Putting Ethics into PR Practice
After listening to Doug Newsom, grande dame of public relations, speak about the ethical situations in which a public relations professional can become mired, I was surprised to hear her tell of how she resigned a position because she was asked to do something unethical. And in her words, she had four children to support at the time. The show-and-tell of that kind of moxie is really needed so that those of us in the public relations profession understand that, where the stakes are high, resigning just might be the appropriate action.
Newsom delivered several powerful lessons from her 40 years' experience at the Nov. 13 Greater Fort Worth/Dallas PRSA meeting. Chief among them:
1. Stand your ground. When dealing with senior execs, more than likely you're dealing with strong opinions and strong personalities. You have expertise in your field - expertise that the CEO counts on hearing.

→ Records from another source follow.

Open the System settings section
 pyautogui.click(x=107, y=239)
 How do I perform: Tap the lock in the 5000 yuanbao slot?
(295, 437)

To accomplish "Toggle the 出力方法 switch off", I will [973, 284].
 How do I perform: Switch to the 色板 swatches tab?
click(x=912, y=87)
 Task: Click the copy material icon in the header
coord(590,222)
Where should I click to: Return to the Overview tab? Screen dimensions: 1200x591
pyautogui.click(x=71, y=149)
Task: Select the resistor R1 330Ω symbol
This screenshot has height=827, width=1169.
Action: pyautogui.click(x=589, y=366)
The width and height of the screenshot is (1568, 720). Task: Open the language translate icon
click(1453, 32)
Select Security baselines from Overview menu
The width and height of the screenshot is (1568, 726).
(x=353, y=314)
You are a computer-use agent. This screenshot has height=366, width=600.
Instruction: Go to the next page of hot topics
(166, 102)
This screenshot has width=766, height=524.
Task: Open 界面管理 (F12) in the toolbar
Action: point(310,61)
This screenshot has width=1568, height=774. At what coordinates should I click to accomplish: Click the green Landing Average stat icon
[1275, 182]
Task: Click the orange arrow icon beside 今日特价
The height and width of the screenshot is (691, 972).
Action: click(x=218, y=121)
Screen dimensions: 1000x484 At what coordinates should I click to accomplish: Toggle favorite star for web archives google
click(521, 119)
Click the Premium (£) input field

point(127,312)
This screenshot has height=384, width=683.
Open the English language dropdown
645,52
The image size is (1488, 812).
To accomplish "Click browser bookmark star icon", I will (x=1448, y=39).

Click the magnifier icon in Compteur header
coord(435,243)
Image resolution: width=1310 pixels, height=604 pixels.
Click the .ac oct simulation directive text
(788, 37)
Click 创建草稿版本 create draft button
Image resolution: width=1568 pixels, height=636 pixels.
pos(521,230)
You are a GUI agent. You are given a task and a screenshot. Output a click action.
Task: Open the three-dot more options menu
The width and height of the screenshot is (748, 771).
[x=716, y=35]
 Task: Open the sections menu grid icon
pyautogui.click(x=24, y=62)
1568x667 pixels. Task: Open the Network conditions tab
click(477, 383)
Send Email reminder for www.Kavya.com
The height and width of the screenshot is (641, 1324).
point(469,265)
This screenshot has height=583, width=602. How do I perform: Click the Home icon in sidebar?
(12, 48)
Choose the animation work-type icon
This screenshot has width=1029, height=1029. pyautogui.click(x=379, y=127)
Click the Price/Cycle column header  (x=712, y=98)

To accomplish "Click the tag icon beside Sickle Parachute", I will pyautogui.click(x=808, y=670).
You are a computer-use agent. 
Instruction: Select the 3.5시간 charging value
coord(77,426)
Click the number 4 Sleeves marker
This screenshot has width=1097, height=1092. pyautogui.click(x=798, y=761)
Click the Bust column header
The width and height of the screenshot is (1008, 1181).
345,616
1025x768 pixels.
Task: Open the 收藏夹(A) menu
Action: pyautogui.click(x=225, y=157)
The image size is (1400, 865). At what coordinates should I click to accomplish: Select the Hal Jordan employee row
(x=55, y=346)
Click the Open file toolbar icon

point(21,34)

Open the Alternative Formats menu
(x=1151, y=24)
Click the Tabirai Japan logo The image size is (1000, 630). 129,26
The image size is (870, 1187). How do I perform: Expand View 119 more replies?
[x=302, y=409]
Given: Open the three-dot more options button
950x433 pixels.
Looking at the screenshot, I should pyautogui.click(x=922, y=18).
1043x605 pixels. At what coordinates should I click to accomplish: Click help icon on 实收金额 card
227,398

2. Understand the culture of the corporation. As Newsom pointed out, when it comes to communication, companies range from closed to open. Know where the company/client falls on that continuum, and decide if your personal values fit that culture. If not, you'll likely encounter some conflicts when sensitive issues arise.
3. Adhere to an ethics model. She specifically discussed a utilitarian model, which supports decision-making of doing the greatest good for the greatest number, or a communitarian ethics model, which stresses morality in the community and being a good "corporate citizen." She mentioned Mitch Land's book, Contemporary Media Ethics, which I highly recommend. Land and co-editor Hornaday present multiple case studies of PR ethics problems, considering them from both perspectives, so the reader can see the difference in the two models.
Newsom also discussed two likely ethics dilemmas with the audience and then stuck around to answer questions.
Her message, so needed in today's transparent world, was timeless and a good reminder to anyone in the communications business.